The spending plan, if enacted, will affect 16 full-time teaching positions and one part-time position. The board already has accepted the retirement of 36 teachers, who will not be replaced. The district’s 49-person administration staff also has accepted a one-year pay freeze.
Board members Joseph Scalamogna, James Welsh and Eric DiTullio voted against the proposed budget.
At Monday’s meeting, school board candidate Jim Nickel, who is running for director of the district’s Region 2 against Vernon “Chip” Sargent, II, asked if officials have dug deep enough into the budgeting process before deciding to raise taxes by 5.6 mills.

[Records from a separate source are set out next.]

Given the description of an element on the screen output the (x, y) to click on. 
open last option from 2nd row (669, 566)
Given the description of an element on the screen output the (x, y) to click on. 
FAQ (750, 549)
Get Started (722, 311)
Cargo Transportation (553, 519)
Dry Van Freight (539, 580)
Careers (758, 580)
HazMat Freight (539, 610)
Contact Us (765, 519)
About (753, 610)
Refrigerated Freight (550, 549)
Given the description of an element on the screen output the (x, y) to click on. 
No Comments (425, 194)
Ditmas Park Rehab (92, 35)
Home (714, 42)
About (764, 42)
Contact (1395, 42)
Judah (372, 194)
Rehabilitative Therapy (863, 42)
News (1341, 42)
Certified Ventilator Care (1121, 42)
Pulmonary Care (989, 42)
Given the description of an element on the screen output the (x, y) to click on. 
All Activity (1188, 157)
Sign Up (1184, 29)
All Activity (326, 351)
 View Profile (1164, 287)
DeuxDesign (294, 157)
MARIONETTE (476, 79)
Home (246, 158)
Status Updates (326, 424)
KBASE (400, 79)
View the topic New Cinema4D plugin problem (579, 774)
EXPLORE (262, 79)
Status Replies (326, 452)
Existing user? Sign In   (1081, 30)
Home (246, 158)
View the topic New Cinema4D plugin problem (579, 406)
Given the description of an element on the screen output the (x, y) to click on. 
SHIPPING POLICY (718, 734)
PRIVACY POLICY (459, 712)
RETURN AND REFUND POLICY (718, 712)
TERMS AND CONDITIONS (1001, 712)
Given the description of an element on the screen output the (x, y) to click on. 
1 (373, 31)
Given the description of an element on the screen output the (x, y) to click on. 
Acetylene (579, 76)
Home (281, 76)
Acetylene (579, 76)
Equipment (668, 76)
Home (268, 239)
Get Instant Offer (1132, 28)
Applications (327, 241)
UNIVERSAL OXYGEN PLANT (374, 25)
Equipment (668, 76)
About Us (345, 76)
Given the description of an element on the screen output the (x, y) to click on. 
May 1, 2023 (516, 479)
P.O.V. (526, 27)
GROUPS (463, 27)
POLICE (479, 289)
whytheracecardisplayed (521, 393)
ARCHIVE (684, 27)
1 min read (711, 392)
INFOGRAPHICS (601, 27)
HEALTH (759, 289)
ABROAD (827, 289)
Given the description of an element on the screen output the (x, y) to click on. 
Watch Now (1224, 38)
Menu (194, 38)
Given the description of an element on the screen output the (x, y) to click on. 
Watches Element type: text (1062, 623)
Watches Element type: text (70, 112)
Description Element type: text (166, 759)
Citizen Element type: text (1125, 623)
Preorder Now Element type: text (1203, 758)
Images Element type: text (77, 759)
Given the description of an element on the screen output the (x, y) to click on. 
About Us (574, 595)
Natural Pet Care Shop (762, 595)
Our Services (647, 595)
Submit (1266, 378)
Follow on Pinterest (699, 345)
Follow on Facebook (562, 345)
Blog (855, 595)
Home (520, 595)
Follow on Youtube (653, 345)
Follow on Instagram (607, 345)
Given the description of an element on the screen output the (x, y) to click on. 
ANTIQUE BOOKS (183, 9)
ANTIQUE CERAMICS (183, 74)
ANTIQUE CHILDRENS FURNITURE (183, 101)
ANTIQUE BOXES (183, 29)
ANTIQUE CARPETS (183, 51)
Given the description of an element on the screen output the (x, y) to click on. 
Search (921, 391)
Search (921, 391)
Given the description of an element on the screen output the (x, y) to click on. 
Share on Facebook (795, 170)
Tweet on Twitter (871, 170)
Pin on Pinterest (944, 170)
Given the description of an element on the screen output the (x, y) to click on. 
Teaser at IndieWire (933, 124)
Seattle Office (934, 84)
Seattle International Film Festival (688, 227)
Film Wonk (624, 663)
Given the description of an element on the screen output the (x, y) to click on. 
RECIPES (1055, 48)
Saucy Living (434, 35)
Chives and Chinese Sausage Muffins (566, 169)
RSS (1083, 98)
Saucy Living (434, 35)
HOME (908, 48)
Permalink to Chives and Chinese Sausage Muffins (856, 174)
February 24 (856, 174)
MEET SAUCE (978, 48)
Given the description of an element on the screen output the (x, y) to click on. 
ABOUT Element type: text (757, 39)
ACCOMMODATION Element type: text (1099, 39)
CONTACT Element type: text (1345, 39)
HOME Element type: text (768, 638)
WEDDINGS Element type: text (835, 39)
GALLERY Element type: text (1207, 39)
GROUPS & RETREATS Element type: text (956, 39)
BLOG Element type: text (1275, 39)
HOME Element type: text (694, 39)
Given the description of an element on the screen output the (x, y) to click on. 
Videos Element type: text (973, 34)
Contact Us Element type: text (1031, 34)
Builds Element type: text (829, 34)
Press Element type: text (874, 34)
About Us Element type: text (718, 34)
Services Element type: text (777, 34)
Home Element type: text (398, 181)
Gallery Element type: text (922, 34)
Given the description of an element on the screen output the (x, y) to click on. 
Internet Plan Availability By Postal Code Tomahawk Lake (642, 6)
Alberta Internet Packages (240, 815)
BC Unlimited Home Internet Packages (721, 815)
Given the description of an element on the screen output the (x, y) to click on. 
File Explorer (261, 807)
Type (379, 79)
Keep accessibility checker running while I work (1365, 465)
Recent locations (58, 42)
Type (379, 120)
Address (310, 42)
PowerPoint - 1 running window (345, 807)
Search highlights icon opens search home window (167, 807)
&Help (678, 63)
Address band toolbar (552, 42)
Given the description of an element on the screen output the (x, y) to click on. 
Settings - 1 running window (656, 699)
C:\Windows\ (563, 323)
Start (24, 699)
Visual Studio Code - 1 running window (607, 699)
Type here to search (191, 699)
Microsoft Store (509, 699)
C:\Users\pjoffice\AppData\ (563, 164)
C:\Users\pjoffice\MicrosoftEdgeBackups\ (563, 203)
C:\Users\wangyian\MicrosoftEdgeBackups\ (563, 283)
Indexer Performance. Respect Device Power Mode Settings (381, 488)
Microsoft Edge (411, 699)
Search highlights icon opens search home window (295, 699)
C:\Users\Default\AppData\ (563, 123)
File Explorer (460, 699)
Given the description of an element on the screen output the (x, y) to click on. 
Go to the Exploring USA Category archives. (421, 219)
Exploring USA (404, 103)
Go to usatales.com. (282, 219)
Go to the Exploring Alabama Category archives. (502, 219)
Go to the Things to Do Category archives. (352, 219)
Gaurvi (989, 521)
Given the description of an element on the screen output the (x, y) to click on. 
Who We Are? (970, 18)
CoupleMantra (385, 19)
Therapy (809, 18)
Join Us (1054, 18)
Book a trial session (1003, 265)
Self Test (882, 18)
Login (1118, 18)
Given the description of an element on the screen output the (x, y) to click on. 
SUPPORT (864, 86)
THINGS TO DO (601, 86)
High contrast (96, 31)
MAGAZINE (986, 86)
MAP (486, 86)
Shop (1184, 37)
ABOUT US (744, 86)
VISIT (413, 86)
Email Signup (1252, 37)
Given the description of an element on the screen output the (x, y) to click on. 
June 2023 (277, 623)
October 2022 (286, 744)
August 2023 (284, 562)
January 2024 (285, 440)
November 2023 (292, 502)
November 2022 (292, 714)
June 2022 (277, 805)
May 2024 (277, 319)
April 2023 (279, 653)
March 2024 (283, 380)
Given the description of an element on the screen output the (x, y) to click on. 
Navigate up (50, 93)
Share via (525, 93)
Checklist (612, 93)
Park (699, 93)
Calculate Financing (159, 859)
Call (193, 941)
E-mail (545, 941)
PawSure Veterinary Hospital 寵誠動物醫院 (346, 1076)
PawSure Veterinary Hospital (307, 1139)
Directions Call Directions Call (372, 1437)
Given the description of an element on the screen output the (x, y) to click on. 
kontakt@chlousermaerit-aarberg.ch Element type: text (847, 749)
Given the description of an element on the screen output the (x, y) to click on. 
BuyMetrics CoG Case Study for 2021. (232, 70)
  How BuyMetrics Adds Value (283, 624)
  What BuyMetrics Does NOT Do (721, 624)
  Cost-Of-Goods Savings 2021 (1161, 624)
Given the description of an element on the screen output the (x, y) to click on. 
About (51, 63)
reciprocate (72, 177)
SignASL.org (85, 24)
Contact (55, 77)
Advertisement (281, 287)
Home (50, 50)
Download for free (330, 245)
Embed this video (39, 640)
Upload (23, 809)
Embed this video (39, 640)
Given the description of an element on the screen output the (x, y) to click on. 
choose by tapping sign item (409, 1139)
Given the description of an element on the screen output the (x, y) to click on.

Jackson Township resident Tom Murray also said he was unhappy with the millage increase, which is expected to raise $2.75 million. Murray, who spoke at the March school board meeting on behalf of residents who do not have children enrolled in the Seneca Valley School District, said the tax hike would harm the area’s retirees and burden its middle class families.
“There has got to be a way to reduce some of these taxes,” he said. “At some point, this has to stop or we’re going to have a real problem with our local economy.”
Officials will vote on adopting the $94 million spending plan at the next school board meeting at 8 p.m. May 16.
The board also will vote on a revised $4.16 million budget presented by the Butler County Area Vocational Technical School for 2011-2012. In March, the board voted unanimously against a $4.34 million budget prepared by the vo-tech school.